In March, when the Tasting Team gathered at Mitchelton to taste the best wines from around the country, of the 18 varietal flights, there was one class that stood tall among the rest – riesling. It was also the only class where all wines were from the same vintage. Tasting Team member Dave Brookes described the 2021 riesling vintage as "really solid."
The Best's and the Henschke rieslings are vastly different in style – the Foudre Ferment spent extended time on skins, with wild fermentation, and maturation on lees in foudre. The Julius was tank-fermented and bottled post-vintage to preserve the delicate fruit characteristics. These two wines went head-to-head at the blind tasting, both proving to be such strong wines that they couldn't be split at the first tasting or at the final revote. The Best's Foudre Ferment then went on to win White Wine of the Year, before taking out the top gong of Wine of the Year – a great triumph for riesling; especially one priced at $35.
Jeni Port and James Halliday were the tasters who put forward the winning rieslings.

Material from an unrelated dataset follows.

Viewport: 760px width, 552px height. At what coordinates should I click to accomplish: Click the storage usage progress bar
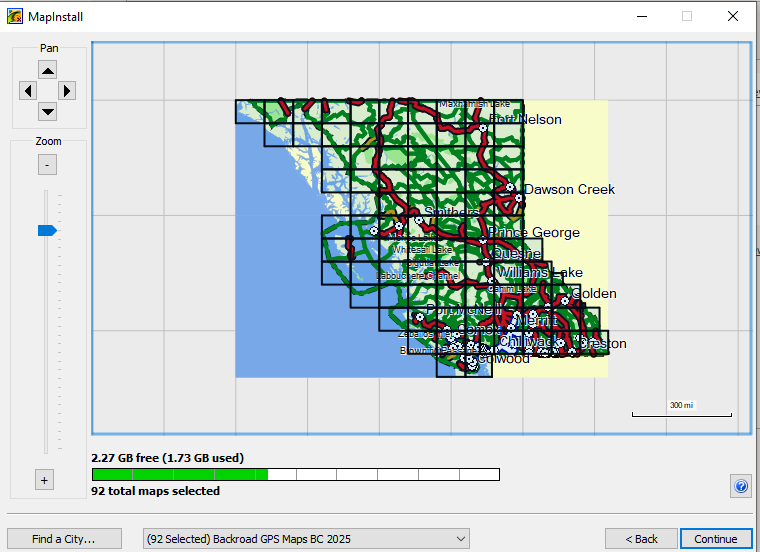click(296, 474)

When reflecting on the 11 wines put forward for judging in the riesling class, chief editor Tyson Stelzer said the panel had trouble separating the wines because there were so many highlights. "All from the 2021 vintage, all from different regions. It's just such a thrill to taste a line-up of wines and then for all the judges to stop at the end of the flight and go, 'oh my gosh, that was just a phenomenal experience to be able to taste all these wines together'."
Of the 8000 wines tasted for the 2023 Companion, riesling has been dubbed Australia's best-value grape. Of the rieslings tasted, 33 per cent earned the Halliday Value Rosette – which indicates a wine offers special value for money at its price point. While Clare Valley did lead the charge when it came to regional standouts, Eden Valley and Tasmania followed closely.
Philip Rich at the Awards judging in March.
The first recorded plantings of riesling was in 1838, in New South Wales, although it likely arrived with the First Fleet. Today, Australia has the second highest total riesling plantings in the world (second to Germany). While the majority of riesling in Australia is harvested in time for crisp, dry wines, riesling is also integral to producing late-harvest sweet wines.
Jeni Port, as the regional taster for Best's Wines, put forward the Wine of the Year. She says she's delighted by the return of riesling. "I know I keep saying this, but there's been some fabulous rieslings come through and making a bit of a mark." Jeni says winemakers are returning to riesling and being more imaginative than ever before. "It's a classic grape variety, for goodness sake. It's been in the wilderness way too long, so I love that riesling is coming through...and the blends, shiraz with riesling for instance, who would have thought?"
Philip Rich says picking the winner from the 11 wines was tremendously difficult. "I got particularly excited by the riesling class we did. Eleven gorgeous wines, showing the depth and breadth of riesling in Australia."